:: What to work on ::
Retype, exactly as they appear below, the lines between the line holding "Anasayfa (290, 71)" and the line holding "event (284, 549)", both ends included.

*** Opening of Extracted records ***

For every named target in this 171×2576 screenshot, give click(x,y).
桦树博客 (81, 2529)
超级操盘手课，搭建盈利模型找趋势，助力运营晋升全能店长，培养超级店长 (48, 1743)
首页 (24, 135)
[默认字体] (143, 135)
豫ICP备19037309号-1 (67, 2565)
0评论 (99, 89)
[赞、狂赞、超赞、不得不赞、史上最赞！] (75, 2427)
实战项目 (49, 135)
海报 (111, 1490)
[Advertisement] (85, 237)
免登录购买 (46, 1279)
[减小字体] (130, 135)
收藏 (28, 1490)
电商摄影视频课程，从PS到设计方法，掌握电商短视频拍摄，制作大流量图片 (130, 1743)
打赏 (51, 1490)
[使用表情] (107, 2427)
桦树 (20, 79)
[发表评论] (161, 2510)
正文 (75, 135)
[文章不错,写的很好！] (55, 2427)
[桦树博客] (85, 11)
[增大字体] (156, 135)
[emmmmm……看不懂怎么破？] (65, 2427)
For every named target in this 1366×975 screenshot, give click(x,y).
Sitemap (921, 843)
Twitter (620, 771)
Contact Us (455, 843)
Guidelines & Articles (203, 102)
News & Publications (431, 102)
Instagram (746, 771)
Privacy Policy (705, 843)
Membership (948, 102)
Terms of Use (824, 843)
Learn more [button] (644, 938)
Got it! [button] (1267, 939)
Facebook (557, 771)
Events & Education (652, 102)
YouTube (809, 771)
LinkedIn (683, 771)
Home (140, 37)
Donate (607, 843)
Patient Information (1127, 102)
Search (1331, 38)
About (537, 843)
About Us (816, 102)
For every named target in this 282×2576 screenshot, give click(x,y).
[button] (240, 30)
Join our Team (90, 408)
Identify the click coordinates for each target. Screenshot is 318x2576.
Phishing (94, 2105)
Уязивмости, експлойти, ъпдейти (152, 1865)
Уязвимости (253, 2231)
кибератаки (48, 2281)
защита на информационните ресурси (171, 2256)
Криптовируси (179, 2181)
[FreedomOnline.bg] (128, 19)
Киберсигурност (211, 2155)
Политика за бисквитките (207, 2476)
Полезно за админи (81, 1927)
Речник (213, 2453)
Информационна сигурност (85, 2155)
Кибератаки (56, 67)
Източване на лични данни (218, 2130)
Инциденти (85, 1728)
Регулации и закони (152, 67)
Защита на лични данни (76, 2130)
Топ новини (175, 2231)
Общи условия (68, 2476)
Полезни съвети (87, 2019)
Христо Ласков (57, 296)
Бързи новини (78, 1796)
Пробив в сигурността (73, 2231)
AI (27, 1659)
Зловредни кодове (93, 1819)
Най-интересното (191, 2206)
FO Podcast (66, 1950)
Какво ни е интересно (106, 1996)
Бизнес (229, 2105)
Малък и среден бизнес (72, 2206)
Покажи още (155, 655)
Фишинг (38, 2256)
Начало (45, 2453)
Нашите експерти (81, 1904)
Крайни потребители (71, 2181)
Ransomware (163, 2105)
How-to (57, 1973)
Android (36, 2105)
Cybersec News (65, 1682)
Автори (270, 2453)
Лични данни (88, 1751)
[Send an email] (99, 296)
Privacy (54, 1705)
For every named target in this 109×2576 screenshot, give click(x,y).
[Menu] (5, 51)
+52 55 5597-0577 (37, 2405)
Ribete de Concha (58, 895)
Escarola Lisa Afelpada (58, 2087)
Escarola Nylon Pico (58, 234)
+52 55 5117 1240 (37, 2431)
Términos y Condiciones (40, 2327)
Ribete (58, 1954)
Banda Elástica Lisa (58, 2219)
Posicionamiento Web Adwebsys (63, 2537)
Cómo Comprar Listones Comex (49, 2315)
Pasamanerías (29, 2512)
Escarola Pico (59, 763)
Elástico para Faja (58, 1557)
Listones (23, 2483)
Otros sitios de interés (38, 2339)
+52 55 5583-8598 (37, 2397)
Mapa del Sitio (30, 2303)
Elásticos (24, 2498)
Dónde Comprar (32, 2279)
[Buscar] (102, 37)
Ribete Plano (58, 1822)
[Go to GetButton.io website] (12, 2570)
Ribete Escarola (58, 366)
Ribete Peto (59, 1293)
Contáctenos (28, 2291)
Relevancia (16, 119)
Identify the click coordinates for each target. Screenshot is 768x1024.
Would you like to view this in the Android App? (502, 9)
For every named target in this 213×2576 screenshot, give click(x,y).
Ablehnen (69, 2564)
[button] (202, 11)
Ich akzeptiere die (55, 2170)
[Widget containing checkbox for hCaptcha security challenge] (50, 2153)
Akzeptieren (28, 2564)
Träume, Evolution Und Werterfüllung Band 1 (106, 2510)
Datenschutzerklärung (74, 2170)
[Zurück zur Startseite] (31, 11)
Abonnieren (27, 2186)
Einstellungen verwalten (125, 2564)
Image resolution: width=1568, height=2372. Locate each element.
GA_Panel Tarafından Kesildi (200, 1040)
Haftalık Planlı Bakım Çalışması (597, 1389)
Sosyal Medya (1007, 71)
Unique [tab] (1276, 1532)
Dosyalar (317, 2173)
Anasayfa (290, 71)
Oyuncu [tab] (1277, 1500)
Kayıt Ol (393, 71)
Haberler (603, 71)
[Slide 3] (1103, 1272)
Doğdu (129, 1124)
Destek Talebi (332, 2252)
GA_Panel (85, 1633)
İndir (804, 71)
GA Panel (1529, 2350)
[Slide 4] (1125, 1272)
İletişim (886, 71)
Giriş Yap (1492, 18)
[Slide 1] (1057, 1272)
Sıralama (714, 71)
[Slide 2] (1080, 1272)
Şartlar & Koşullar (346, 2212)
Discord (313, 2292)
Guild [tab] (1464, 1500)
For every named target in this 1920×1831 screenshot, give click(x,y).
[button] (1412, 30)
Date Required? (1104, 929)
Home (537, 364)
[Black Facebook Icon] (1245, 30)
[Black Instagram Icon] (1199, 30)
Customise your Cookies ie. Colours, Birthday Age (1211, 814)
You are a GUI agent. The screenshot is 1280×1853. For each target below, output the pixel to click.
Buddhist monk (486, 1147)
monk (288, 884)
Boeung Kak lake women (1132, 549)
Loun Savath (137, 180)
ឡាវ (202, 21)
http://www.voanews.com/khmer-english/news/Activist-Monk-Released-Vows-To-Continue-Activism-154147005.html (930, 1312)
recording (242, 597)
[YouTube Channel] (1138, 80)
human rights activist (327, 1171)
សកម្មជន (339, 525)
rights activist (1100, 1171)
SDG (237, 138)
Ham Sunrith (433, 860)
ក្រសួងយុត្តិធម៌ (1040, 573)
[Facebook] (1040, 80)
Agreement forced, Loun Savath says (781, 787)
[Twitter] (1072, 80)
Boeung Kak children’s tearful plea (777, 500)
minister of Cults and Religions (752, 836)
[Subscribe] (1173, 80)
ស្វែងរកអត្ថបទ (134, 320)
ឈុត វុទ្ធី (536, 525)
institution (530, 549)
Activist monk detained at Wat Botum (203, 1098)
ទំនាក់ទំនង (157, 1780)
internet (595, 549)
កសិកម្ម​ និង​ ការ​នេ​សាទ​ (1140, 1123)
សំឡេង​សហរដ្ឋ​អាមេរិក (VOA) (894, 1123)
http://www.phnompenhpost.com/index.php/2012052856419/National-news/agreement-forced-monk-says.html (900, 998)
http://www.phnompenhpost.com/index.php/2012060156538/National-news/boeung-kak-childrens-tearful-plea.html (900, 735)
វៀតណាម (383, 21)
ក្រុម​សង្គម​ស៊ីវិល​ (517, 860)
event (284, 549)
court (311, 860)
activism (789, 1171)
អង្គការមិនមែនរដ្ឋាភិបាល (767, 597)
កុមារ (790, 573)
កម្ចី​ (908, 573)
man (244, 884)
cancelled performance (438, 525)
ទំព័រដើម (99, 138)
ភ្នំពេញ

*** Close of Extracted records ***

:: The answer ::
Anasayfa (290, 71)
Oyuncu [tab] (1277, 1500)
Kayıt Ol (393, 71)
Haberler (603, 71)
[Slide 3] (1103, 1272)
Doğdu (129, 1124)
Destek Talebi (332, 2252)
GA_Panel (85, 1633)
İndir (804, 71)
GA Panel (1529, 2350)
[Slide 4] (1125, 1272)
İletişim (886, 71)
Giriş Yap (1492, 18)
[Slide 1] (1057, 1272)
Sıralama (714, 71)
[Slide 2] (1080, 1272)
Şartlar & Koşullar (346, 2212)
Discord (313, 2292)
Guild [tab] (1464, 1500)
For every named target in this 1920×1831 screenshot, give click(x,y).
[button] (1412, 30)
Date Required? (1104, 929)
Home (537, 364)
[Black Facebook Icon] (1245, 30)
[Black Instagram Icon] (1199, 30)
Customise your Cookies ie. Colours, Birthday Age (1211, 814)
You are a GUI agent. The screenshot is 1280×1853. For each target below, output the pixel to click.
Buddhist monk (486, 1147)
monk (288, 884)
Boeung Kak lake women (1132, 549)
Loun Savath (137, 180)
ឡាវ (202, 21)
http://www.voanews.com/khmer-english/news/Activist-Monk-Released-Vows-To-Continue-Activism-154147005.html (930, 1312)
recording (242, 597)
[YouTube Channel] (1138, 80)
human rights activist (327, 1171)
សកម្មជន (339, 525)
rights activist (1100, 1171)
SDG (237, 138)
Ham Sunrith (433, 860)
ក្រសួងយុត្តិធម៌ (1040, 573)
[Facebook] (1040, 80)
Agreement forced, Loun Savath says (781, 787)
[Twitter] (1072, 80)
Boeung Kak children’s tearful plea (777, 500)
minister of Cults and Religions (752, 836)
[Subscribe] (1173, 80)
ស្វែងរកអត្ថបទ (134, 320)
ឈុត វុទ្ធី (536, 525)
institution (530, 549)
Activist monk detained at Wat Botum (203, 1098)
ទំនាក់ទំនង (157, 1780)
internet (595, 549)
កសិកម្ម​ និង​ ការ​នេ​សាទ​ (1140, 1123)
សំឡេង​សហរដ្ឋ​អាមេរិក (VOA) (894, 1123)
http://www.phnompenhpost.com/index.php/2012052856419/National-news/agreement-forced-monk-says.html (900, 998)
http://www.phnompenhpost.com/index.php/2012060156538/National-news/boeung-kak-childrens-tearful-plea.html (900, 735)
វៀតណាម (383, 21)
ក្រុម​សង្គម​ស៊ីវិល​ (517, 860)
event (284, 549)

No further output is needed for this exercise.